Ninaikkaadha Naalillai is a 2001 Indian Tamil-language drama film, directed by A. L. Raja and produced by K. Rajan. The film stars R. Parthiban, Rahman, Devayani, and Kaveri. The film had musical score (soundtrack) by Deva.

Plot
Anbu (R. Parthiban) and Arun (Rahman) are bosom buddies with Anbu being indebted to the wealthy Arun for various reasons. Anbu falls in love with Kavitha (Devayani), whose close friend is Kausalya (Kaveri). Arun soon develops a soft corner for Kausalya, whom he had never seen. Her lofty thoughts expressed in her letters to Kavitha had attracted him to her. Kausalya reads his messages to her sent through Kavita's letters and finds herself reciprocating to Arun's feelings. Arun has a near fatal accident and expresses his last wish to see Kavita. Anbu goes to get her, only to find her killed at the hands of the jealous suitor (Prabhukanth). With no way out, Anbu persuades Kavitha to play Kausalya so that his friend's final wish can be fulfilled. However, Arun comes out of the ordeal miraculously alive, and Kavita finds herself trapped in a situation that causes her much heartburn.

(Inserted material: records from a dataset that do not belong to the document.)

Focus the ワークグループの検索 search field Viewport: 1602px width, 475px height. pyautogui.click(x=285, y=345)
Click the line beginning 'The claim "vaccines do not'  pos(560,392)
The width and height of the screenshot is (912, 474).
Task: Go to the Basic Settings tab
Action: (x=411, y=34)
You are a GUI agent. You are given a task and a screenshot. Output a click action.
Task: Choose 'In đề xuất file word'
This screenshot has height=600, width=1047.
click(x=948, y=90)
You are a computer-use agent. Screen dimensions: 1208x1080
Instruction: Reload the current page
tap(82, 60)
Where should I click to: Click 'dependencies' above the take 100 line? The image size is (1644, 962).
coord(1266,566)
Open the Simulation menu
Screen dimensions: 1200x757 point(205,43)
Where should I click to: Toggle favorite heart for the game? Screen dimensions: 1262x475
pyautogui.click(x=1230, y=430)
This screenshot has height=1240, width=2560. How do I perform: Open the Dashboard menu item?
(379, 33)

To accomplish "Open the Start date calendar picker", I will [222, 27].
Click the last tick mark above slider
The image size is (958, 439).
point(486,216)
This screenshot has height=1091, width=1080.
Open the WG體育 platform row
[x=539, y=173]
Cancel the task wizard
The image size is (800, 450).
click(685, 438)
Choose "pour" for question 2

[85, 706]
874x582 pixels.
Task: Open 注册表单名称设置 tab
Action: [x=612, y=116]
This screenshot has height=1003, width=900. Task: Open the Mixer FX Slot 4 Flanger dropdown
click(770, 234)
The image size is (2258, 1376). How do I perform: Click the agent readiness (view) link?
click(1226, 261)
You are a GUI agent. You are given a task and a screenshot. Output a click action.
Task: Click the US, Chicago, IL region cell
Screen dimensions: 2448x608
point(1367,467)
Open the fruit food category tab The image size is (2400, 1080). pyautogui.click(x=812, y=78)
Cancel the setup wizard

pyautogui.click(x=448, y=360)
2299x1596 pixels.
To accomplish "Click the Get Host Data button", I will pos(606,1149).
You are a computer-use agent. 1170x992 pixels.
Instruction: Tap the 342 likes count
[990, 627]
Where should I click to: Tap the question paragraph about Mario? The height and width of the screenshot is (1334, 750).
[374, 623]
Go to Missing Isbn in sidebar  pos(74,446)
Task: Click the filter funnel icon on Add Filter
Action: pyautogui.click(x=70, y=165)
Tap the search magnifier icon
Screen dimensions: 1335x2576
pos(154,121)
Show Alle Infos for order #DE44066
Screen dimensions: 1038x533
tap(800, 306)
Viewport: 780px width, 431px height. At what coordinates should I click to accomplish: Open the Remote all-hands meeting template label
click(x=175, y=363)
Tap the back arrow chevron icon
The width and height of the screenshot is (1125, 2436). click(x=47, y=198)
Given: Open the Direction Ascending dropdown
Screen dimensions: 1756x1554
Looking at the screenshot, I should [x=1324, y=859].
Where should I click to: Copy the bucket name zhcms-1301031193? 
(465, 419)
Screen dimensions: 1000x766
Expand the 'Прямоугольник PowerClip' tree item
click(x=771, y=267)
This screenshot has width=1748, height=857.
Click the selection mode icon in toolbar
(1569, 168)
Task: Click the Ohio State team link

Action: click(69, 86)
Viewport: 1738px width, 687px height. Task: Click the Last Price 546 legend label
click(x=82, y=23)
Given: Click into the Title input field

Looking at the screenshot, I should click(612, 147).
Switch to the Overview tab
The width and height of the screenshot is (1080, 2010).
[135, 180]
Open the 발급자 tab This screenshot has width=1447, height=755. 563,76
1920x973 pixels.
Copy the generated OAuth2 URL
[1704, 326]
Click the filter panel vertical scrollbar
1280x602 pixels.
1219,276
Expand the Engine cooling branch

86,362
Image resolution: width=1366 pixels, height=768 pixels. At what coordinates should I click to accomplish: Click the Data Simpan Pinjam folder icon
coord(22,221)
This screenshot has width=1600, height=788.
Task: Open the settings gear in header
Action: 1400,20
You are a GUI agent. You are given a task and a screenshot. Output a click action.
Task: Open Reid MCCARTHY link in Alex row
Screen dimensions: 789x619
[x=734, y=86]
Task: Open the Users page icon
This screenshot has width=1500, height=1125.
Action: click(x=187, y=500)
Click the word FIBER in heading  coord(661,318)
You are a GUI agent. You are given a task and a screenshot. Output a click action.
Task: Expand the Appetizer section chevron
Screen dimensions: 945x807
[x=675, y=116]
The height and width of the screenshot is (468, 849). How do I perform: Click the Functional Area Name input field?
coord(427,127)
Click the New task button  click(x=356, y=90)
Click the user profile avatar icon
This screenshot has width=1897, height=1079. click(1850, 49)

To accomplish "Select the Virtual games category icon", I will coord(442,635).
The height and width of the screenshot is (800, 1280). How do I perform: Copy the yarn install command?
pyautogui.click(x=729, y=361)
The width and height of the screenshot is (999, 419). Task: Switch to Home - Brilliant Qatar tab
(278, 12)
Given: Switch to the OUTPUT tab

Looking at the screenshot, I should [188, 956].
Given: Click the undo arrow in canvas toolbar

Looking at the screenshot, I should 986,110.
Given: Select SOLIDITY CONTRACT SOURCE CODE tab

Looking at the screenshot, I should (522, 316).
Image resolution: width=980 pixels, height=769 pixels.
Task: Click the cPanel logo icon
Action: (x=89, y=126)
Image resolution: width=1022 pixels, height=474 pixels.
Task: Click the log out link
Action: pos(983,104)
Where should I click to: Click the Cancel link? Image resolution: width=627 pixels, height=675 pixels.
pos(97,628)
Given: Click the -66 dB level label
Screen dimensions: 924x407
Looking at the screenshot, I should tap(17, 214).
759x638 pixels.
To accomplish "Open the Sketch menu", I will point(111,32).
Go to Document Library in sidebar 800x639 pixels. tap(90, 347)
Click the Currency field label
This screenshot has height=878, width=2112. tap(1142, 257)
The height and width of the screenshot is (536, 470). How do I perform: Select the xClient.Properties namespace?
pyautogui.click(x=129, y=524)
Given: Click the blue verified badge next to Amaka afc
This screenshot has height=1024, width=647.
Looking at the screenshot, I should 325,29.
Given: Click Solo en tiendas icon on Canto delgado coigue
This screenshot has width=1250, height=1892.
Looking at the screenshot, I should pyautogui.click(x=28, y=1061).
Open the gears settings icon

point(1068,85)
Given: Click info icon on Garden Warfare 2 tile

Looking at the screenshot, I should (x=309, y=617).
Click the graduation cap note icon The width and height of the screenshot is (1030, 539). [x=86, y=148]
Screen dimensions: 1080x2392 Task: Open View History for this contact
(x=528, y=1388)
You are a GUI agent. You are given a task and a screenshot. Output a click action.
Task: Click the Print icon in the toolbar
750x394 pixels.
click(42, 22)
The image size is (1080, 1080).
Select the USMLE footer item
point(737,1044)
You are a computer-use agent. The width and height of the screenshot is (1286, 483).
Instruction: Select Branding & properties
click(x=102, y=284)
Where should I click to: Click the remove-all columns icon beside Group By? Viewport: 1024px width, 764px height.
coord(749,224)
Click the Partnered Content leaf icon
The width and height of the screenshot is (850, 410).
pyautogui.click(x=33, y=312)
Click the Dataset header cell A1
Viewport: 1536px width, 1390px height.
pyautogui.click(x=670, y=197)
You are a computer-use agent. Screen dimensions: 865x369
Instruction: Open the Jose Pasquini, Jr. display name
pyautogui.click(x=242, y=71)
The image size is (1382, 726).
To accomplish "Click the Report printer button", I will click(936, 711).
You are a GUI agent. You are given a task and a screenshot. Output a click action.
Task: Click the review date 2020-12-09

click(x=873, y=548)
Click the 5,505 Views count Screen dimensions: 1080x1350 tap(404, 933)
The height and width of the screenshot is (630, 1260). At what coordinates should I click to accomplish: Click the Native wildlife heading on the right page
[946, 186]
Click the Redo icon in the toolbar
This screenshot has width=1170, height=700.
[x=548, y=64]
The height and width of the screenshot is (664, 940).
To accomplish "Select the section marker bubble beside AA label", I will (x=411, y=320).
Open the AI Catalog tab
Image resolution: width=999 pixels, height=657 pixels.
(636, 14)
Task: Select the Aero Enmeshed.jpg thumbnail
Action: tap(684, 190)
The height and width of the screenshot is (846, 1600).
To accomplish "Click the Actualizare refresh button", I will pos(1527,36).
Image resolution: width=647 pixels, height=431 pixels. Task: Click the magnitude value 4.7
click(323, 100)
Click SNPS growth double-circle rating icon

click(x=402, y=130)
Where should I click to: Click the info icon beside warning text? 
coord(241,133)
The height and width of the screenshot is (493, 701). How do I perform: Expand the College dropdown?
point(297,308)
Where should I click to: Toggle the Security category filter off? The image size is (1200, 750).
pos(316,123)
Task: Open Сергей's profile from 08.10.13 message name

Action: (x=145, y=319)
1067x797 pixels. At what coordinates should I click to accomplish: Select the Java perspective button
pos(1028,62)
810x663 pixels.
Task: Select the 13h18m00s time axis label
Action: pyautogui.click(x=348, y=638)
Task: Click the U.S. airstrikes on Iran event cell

How the matter is resolved with both the friends trying to play martyr forms the rest of the story.

Cast

R. Parthiban as Anbu
Rahman as Arun
Devayani as Kavitha
Kaveri as Kausalya
Vadivelu as 'Aana Oona' Townmani
Radha Ravi as Kavitha's father
 K. Rajan as Anbu's father
T. S. B. K. Moulee as Arun's father
Sathyapriya as Arun's mother
Prabhukanth as Kausalya's uncle
M. N. Nambiar as Arun's grandfather 
S. N. Lakshmi as Arun's grandmother
S. S. Chandran as Kavitha's grandfather
Shanmugasundari as Kavitha's grandmother
Shanmugasundaram as Prabhukanth's father 
Crane Manohar as Office Waiter
Bonda Mani as Townmani's henchman
Mayilsamy as Mayilsamy
Ram Saravana as Child artist

Soundtrack
Lyrics written by Kalidasan, Ponniyin Selvan, Viveka, and Tholkappiyan.

Reception

Parthiban depicts impressively the character of the friend who puts friendship above love and suffers the consequences in silence. Devayani brings out the helplessness of the character effectively. Some of Vadivelu's comic escapades can be enjoyed. With the two hero subjects being the order of the day it is not surprising that most of the recently released films, have either a love triangle or friendship & sacrifice as its base.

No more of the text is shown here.